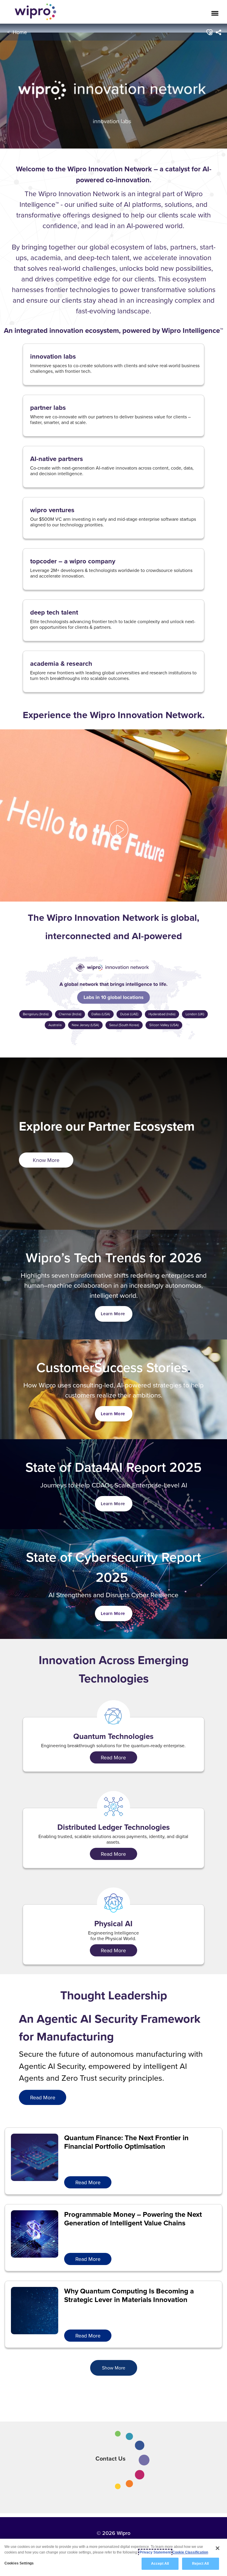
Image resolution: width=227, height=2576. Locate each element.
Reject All (200, 2564)
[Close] (217, 2548)
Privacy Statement (155, 2552)
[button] (209, 32)
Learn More (113, 1313)
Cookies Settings (19, 2563)
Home (20, 32)
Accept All (160, 2564)
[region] (113, 2557)
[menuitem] (218, 32)
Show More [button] (113, 2367)
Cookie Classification (190, 2552)
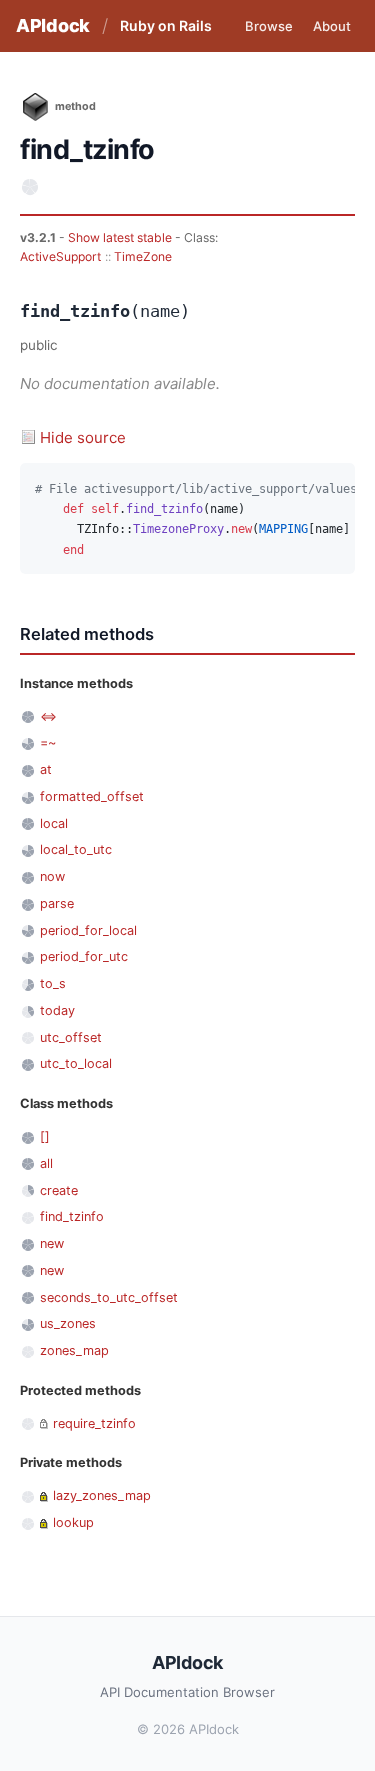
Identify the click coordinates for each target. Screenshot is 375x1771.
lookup (73, 1522)
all (46, 1163)
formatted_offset (92, 796)
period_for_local (88, 930)
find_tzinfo (72, 1216)
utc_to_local (76, 1063)
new (52, 1243)
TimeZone (143, 256)
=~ (48, 742)
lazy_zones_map (102, 1495)
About (332, 26)
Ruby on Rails (166, 25)
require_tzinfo (94, 1423)
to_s (53, 983)
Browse (269, 26)
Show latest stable (121, 237)
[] (45, 1136)
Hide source (83, 437)
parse (57, 903)
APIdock (53, 25)
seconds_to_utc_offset (109, 1297)
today (57, 1010)
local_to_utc (76, 849)
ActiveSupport (60, 256)
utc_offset (71, 1037)
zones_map (74, 1350)
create (59, 1190)
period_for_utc (84, 956)
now (52, 876)
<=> (48, 716)
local (54, 823)
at (46, 769)
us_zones (68, 1323)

----

▶ [What is being asked]:
An exact copy of every record above is needed, with all pictures left out.

▶ [Task solution]:
Image resolution: width=227, height=2576. Locate each element.
Reject All (200, 2564)
[Close] (217, 2548)
Privacy Statement (155, 2552)
[button] (209, 32)
Learn More (113, 1313)
Cookies Settings (19, 2563)
Home (20, 32)
Accept All (160, 2564)
[region] (113, 2557)
[menuitem] (218, 32)
Show More [button] (113, 2367)
Cookie Classification (190, 2552)
Identify the click coordinates for each target. Screenshot is 375x1771.
lookup (73, 1522)
all (46, 1163)
formatted_offset (92, 796)
period_for_local (88, 930)
find_tzinfo (72, 1216)
utc_to_local (76, 1063)
new (52, 1243)
TimeZone (143, 256)
=~ (48, 742)
lazy_zones_map (102, 1495)
About (332, 26)
Ruby on Rails (166, 25)
require_tzinfo (94, 1423)
to_s (53, 983)
Browse (269, 26)
Show latest stable (121, 237)
[] (45, 1136)
Hide source (83, 437)
parse (57, 903)
APIdock (53, 25)
seconds_to_utc_offset (109, 1297)
today (57, 1010)
local_to_utc (76, 849)
ActiveSupport (60, 256)
utc_offset (71, 1037)
zones_map (74, 1350)
create (59, 1190)
period_for_utc (84, 956)
now (52, 876)
<=> (48, 716)
local (54, 823)
at (46, 769)
us_zones (68, 1323)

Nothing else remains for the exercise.